我正在尝试扩展CVPixelBuffer,以便通过使用填充重新初始化CVPixelBuffer来访问缓冲区外部的内存不会导致EXC_BAD_ACCESS错误。但是,它似乎不起作用。任何关于我做错事情的提示将不胜感激。
let paddingLeft = abs(min(cropX, 0))
let paddingRight = max((cropX + cropWidth) - (srcWidth - 1), 0)
let paddingBottom = max((cropY + cropHeight) - (srcHeight - 1), 0)
let paddingTop = abs(min(cropY, 0))
let attr = [kCVPixelBufferExtendedPixelsLeftKey: paddingLeft*40 + 1 as CFNumber,
kCVPixelBufferExtendedPixelsTopKey: paddingTop*40 + 1 as CFNumber,
kCVPixelBufferExtendedPixelsRightKey: paddingRight*40 + 1 as CFNumber,
kCVPixelBufferExtendedPixelsBottomKey: paddingBottom*40 + 1 as CFNumber]

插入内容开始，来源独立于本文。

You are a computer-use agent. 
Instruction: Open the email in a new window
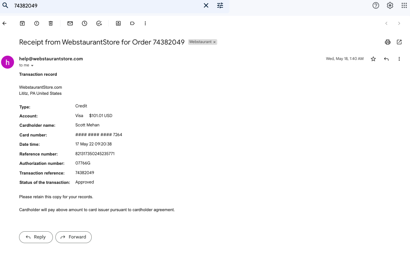399,42
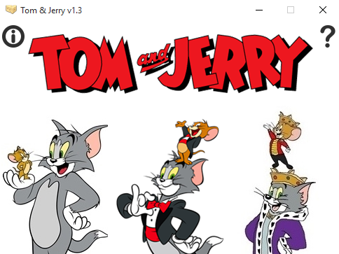Click the Tom & Jerry v1.3 title text
Screen dimensions: 339x254
tap(51, 10)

guard kCVReturnSuccess == CVPixelBufferCreateWithBytes(kCFAllocatorDefault, srcWidth, srcHeight, pixelFormat, srcData, srcBytesPerRow, nil, nil, attr as CFDictionary, &paddedSrcPixelBuffer) else {
print("failed to allocate a new padded pixel buffer")
return nil
}
使用扩展的CVPixelBuffer,应根据我的理解来定义访问CVPixelBuffer外部的数据(例如,当x,y为负数或大于缓冲区的宽度/高度时)。然而,下面的代码在带有EXC_BAD_ACCESS代码1的VImageScale_ARGB8888内部的最后一行崩溃。
这大概意味着正在访问的数据未映射。
guard let paddedSrcData = CVPixelBufferGetBaseAddress(paddedSrcPixelBuffer) else {
print("Error: could not get padded pixel buffer base address")
return nil
}
srcBuffer = vImage_Buffer(data: paddedSrcData.advanced(by: offset),
height: vImagePixelCount(cropHeight),
width: vImagePixelCount(cropWidth),
rowBytes: srcBytesPerRow)
let destBytesPerRow = scaleWidth*4
let destData = malloc(scaleHeight*destBytesPerRow)

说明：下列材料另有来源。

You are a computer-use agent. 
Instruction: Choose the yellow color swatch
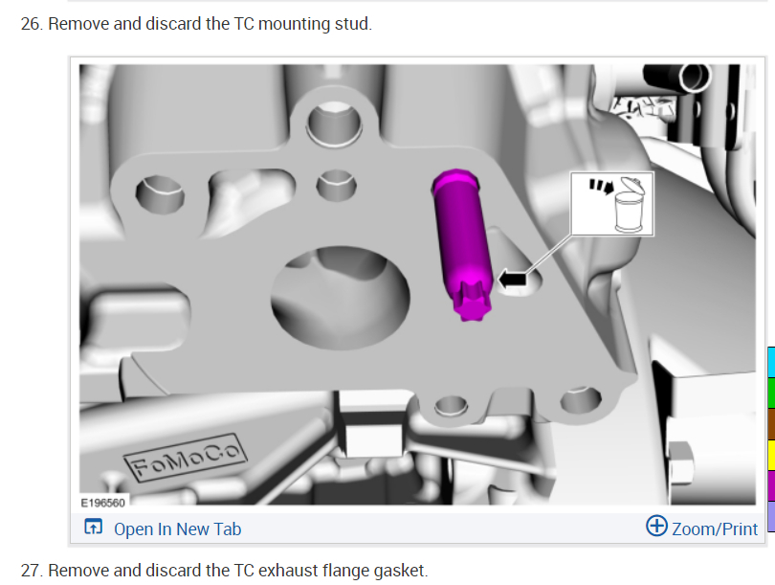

var destBuffer = vImage_Buffer(data: destData,
height: vImagePixelCount(scaleHeight),
width: vImagePixelCount(scaleWidth),
rowBytes: destBytesPerRow)
let vImageFlags: vImage_Flags = vImage_Flags(kvImageEdgeExtend)
let error = vImageScale_ARGB8888(&srcBuffer, &destBuffer, nil, vImageFlags) // crashes here due to EXC_BAD_ACCESS Code: 1
非常感谢!
答案 0 :(得分:0)
这是调整大小功能的修改版本,它将通过将内存的连续部分复制到具有正确形状的新分配的缓冲区中来创建填充缓冲区。
public func resizePixelBuffer(_ srcPixelBuffer: CVPixelBuffer,
cropX: Int,
cropY: Int,
cropWidth: Int,
cropHeight: Int,
scaleWidth: Int,
scaleHeight: Int) -> CVPixelBuffer? {
let flags = CVPixelBufferLockFlags(rawValue: 0)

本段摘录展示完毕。